Now prior to knowing my BRCA status when discussing family history I would always say “at least I don’t have breast cancer to worry about” and in many ways I still have that thought in the back of mind but it’s not as strong as it use to be.

So why do I feel women with BRCA mutations should be just as proactive about their risks of ovarian risk, first and foremost ovarian cancer symptoms are so vague and can easily be mistaken for many other less severe disorders so by the time you suspect something more serious is amiss it is often too far advanced.

Ovarian cancer symptoms: abdominal pelvic pain, increased abdominal size or bloating, need to urinate, feeling of fullness, change in bowel habits, unexplained weight gain or loss, back pain, bleeding between cycle, tiredness, nausea indigestion.

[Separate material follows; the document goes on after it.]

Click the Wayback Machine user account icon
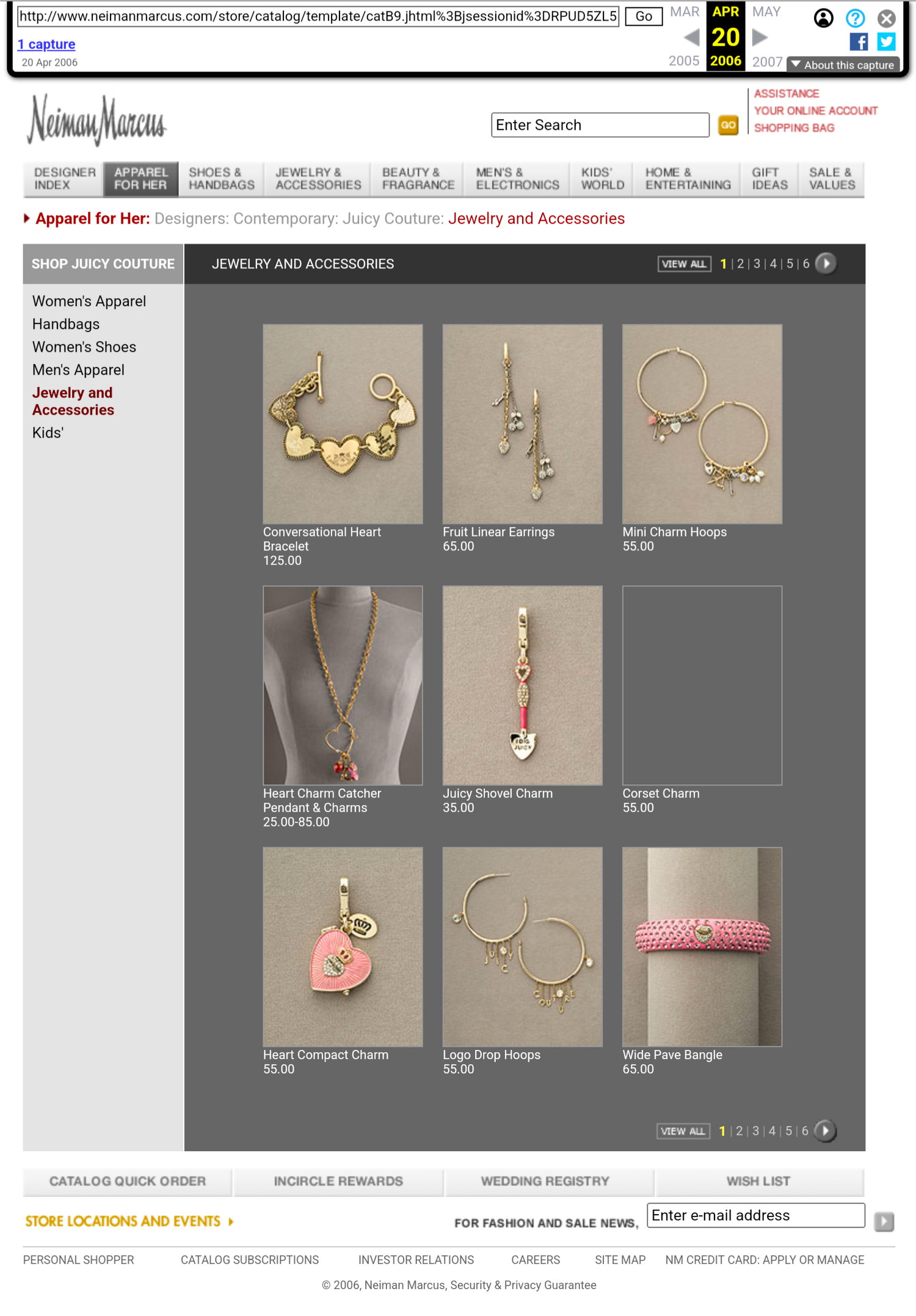The height and width of the screenshot is (1316, 916). tap(823, 18)
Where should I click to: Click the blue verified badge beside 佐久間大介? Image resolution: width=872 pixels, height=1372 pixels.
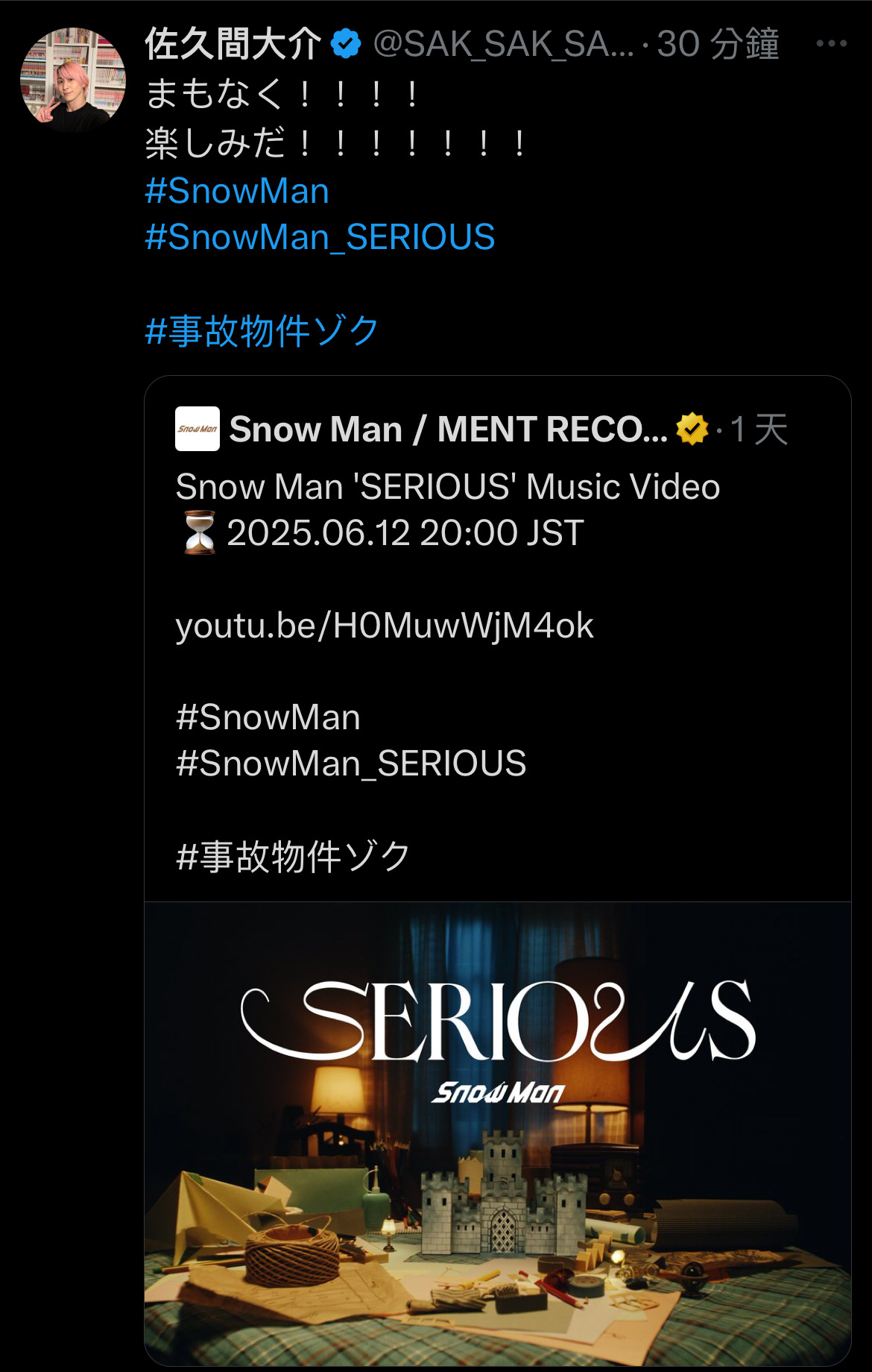345,44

Screening measures in place for early detection of breast cancer is very adequate due to the accessibility and superficiality of the tissue associated with the disease; however with ovarian cancer you cannot screen in any way despite the test being out there to monitor and aid diagnosis. CA125 a cancer protein associated with ovarian cancer is only used to monitor disease state, and tumour response to treatment in patients with known ovarian cancer. Why – mainly because so many other conditions can elevate a CA125. Regular ultrasounds of the pelvis mat miss microscopic changes and by the time the next ultrasound is due tumour growth is well under way. It is now widely regarded that in BRCA patients the tumour growth actually begins within the fallopian tube but growth is often very fast, therefore small changes will easily be ignored.

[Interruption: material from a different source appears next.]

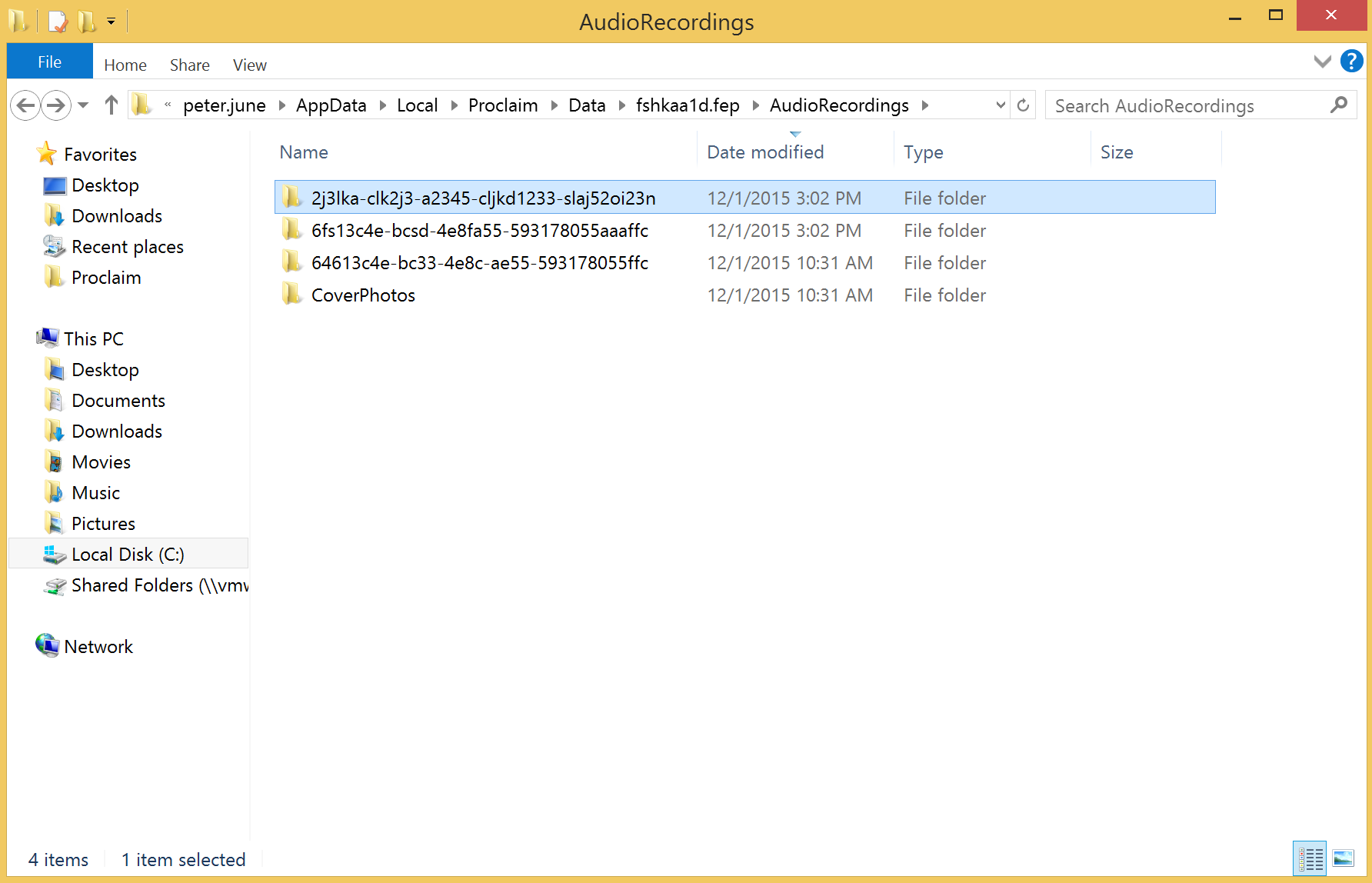Screen dimensions: 1372x883
Task: Switch to details list view
Action: click(x=1310, y=858)
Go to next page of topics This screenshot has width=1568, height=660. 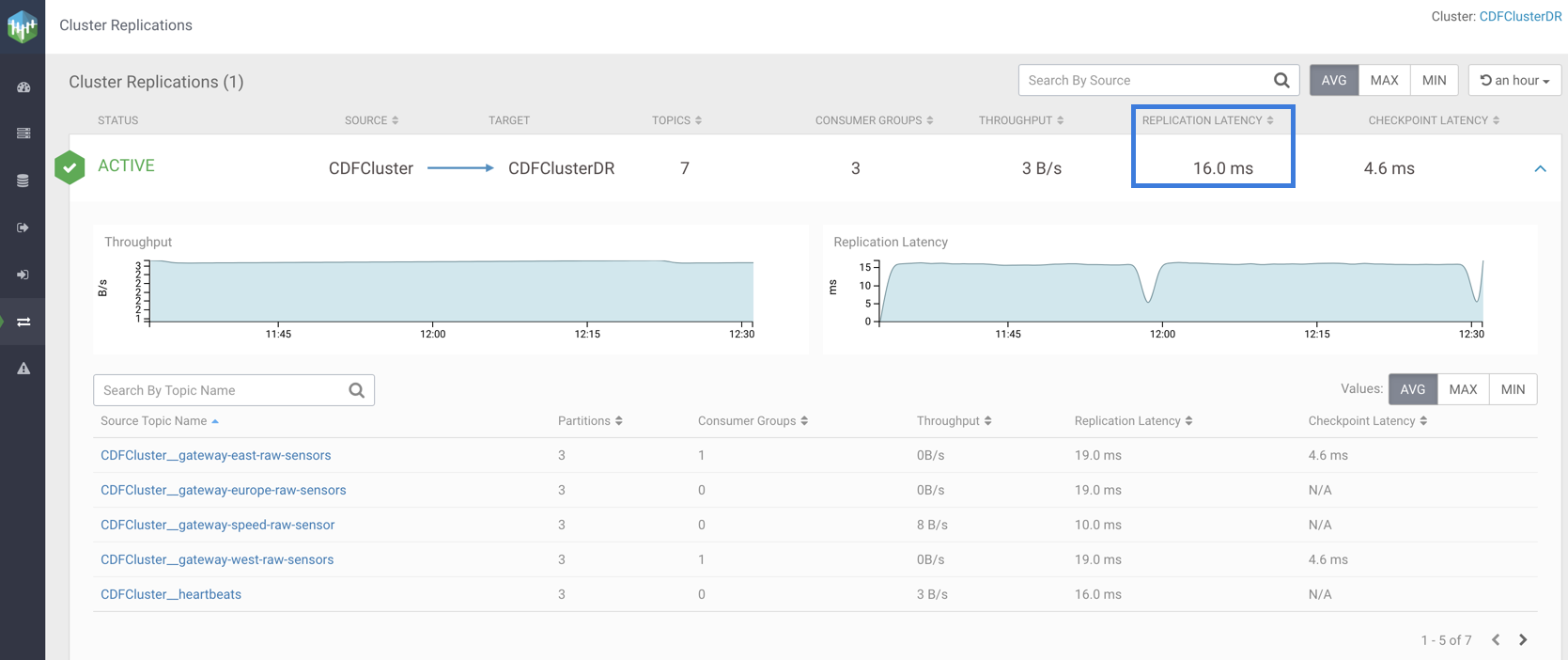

So what are the options for high risk women concerned about ovarian cancer:

  1. Be vigilant of the symptoms, however this may see you fearing the worse on a regular basis due to the symptoms that present so ambiguously.
  2. Consider fallopian tube removal; salpingectomy (as this is the suggested starting point in hereditary ovarian cancer).
  3. Consider bilateral salpingo-oophrectomy (BSO), depending on your age you will be faced with the decision of having HRT (note BSO are not often encouraged before the age of 40).
  4. Do nothing and take your chance which regardless the opinions of other people, it is truly your right to do so.
  5. HRT now depending on gene mutation and whether you have kept your uterus which is a whole other topic in its self.

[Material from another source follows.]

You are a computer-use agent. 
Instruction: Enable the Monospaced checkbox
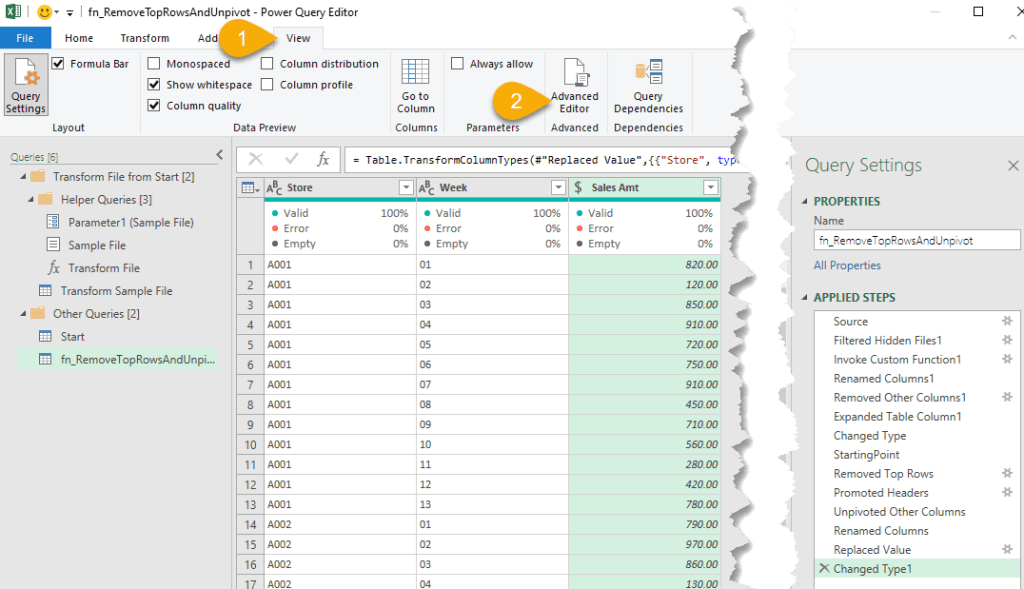[154, 64]
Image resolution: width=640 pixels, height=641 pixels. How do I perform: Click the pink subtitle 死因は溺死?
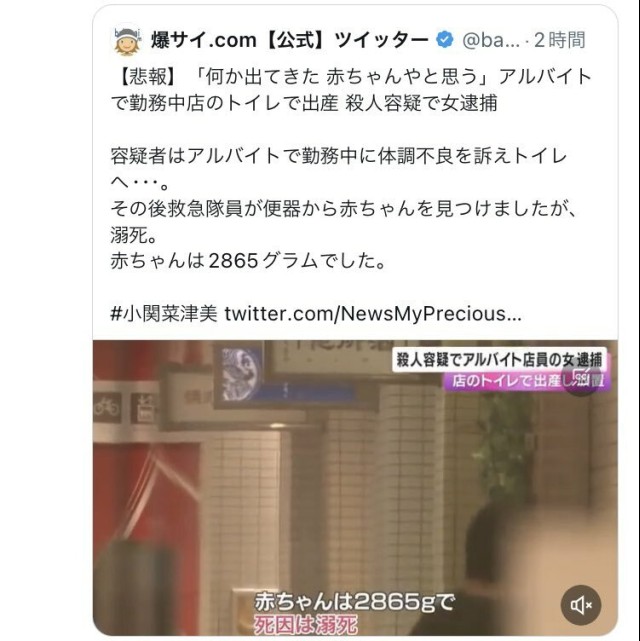(306, 625)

It’s really important to realise that any choice to be proactive, (or ignore), your cancer risk is going to be one of the hardest and emotionally fuelled one you can ever make. For me having a mastectomy would have been an easy choice (and still is a choice I have no problems with) as I didn’t need my breasts anymore so if I had the means to do so they would be gone tomorrow (but like I mentioned earlier breast cancer was not my worry). But to choose to have an oophorectomy, to take away the chance to have any more children, and then place your body into early menopause (even with HRT) was one I wrestled with until the surgical team put me under. However today, actually even once I woke up post op, I can honestly say I do not regret my decision. I am a menopausal woman who made the choice to be that way before my body was ready. I gave all that up to ensure that my children did not have to worry about me getting cancer.

So, recently whilst visiting a high risk clinic with my sister my choice was validated when her doctor said that with our family history the general % risk would alter to about 85% for ovarian cancer and although tube removal was an option available he still would recommend the full BSO which for my sister should be done now (in that it should be done 5 yrs before earliest onset).

Remember if you are looking for someone to make your decision for you, no one can and no Dr would say that you have to do a preventative surgery, they will highly recommend it if they feel family history and genes strongly indicate it as a useful option. And all choices relevant to your history and risks will be laid out for you. Pink Hope members will be a supportive shoulder for you to make that decision.